There were several factors I used in making my decision.  Did the defendant have a history of not returning to court (a defendant’s criminal history, or “rap sheet,” which lists the number of times a “bench warrant” was issued for a defendant’s arrest when that defendant failed to appear for a court appointment)?  Did they have open and pending cases?  Did they have “ties to the community,” that is, a stable residence and family, or a job?

Open and pending cases was always a great concern of mine.  If the majority of us had been arrested for anything, most of us would make sure we did not place ourselves in a position to be rearrested.  The fact that a person has a case pending for drug sales, robbery, or driving while under the influence, and is arrested for another offense while that first case is still open, usually points to a larger problem.  Multiple robberies and drug sales are often an indicator of gang activity; repeated DUI’s or domestic violence arrests can be caused by psychological issues.

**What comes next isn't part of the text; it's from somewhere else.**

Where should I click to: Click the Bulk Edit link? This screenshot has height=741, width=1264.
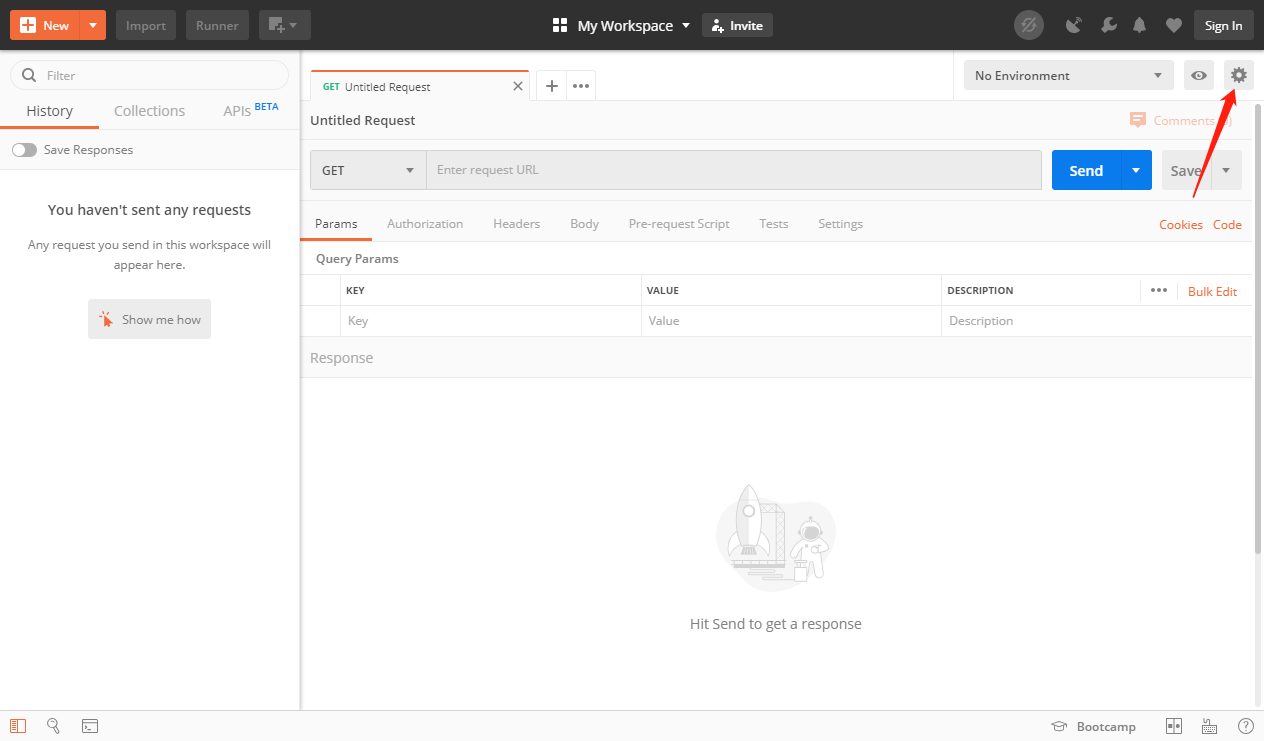pos(1212,291)
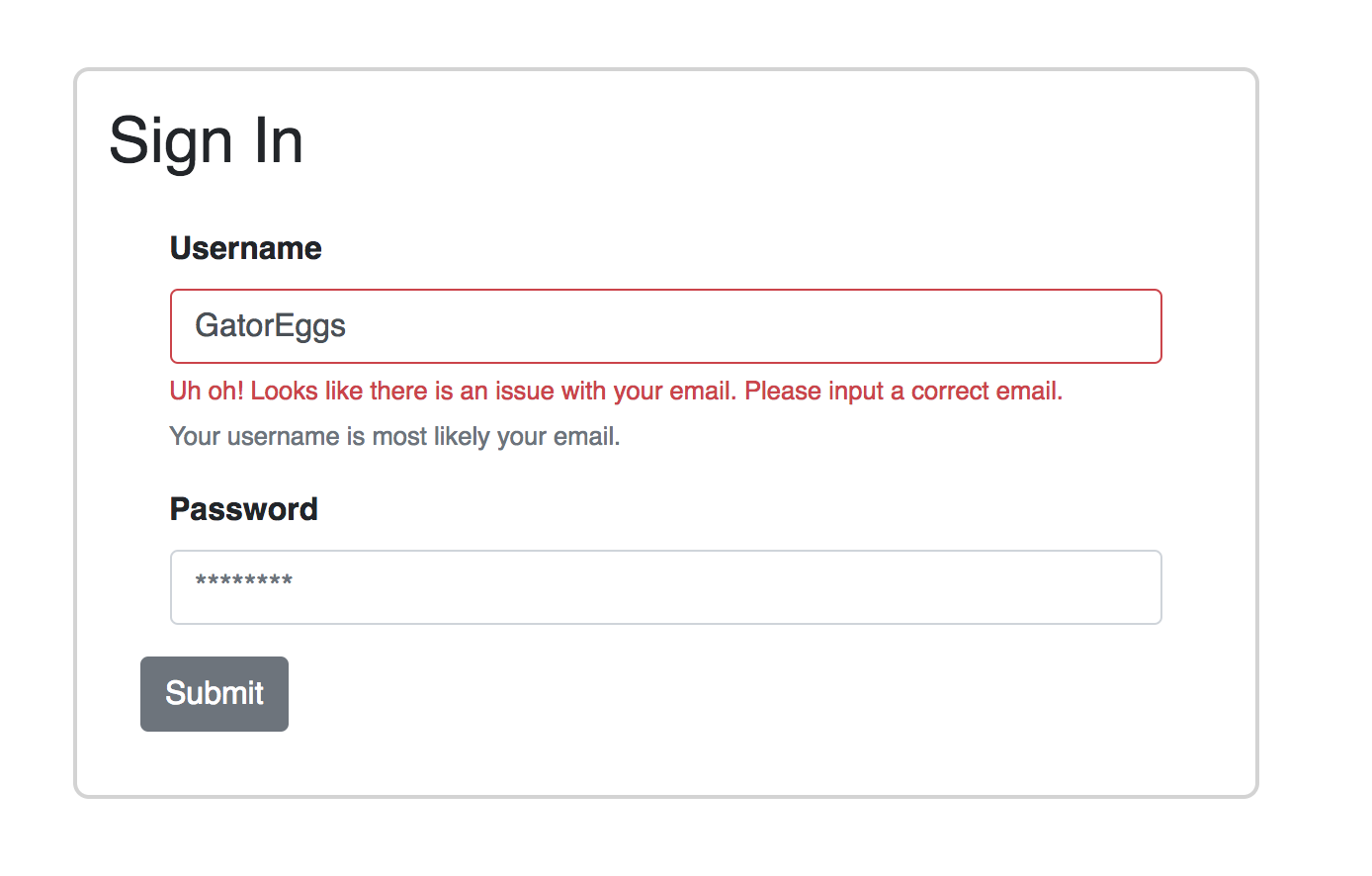
Task: Click the Sign In heading
Action: [x=206, y=140]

In either instance, when a defendant was a repeat offender – a “recidivist” – and especially if that defendant had more than one open and pending cases, I was extremely likely to set bail and stop that defendant’s pattern of criminal activity.

Under the current “no bail” laws, I could no longer follow this basic analysis to its logical conclusion.  The “Bail Elimination Act of 2019”  specifically states that “(w)hen a principal, whose  future  court  attendance  at  a  criminal action  or  proceeding  is or may be required, initially comes under the control of a court, such  court…SHALL…RELEASE THE PRINCIPAL PENDING TRIAL ON THE PRINCIPAL’S  PERSONAL RECOGNIZANCE, UNLESS THE COURT FINDS ON THE RECORD THAT RELEASE ON RECOGNIZANCE WILL NOT REASONABLY ASSURE THE INDIVIDUAL’S COURT ATTENDANCE. IN SUCH INSTANCES, THE COURT WILL RELEASE THE INDIVIDUAL UNDER  NON-MONETARY  CONDITIONS,  SELECTING  THE  LEAST  RESTRICTIVE ALTERNATIVE  THAT  WILL  REASONABLY ASSURE THE PRINCIPAL’S COURT ATTENDANCE. THE COURT WILL SUPPORT ITS CHOICE OF ALTERNATIVE ON THE RECORD.  A PRINCIPAL  SHALL  NOT  BE  REQUIRED  TO  PAY FOR ANY PART OF THE COST OF RELEASE UNDER NON-MONETARY CONDITIONS.” (Caps in original.)

In other words, the Court’s of New York are required to release a defendant, and even if the Court finds a reason to hold a defendant after their arrest, the Court must still “release the individual under non-monetary conditions, selecting the least restrictive alternative” to insure the defendant’s return.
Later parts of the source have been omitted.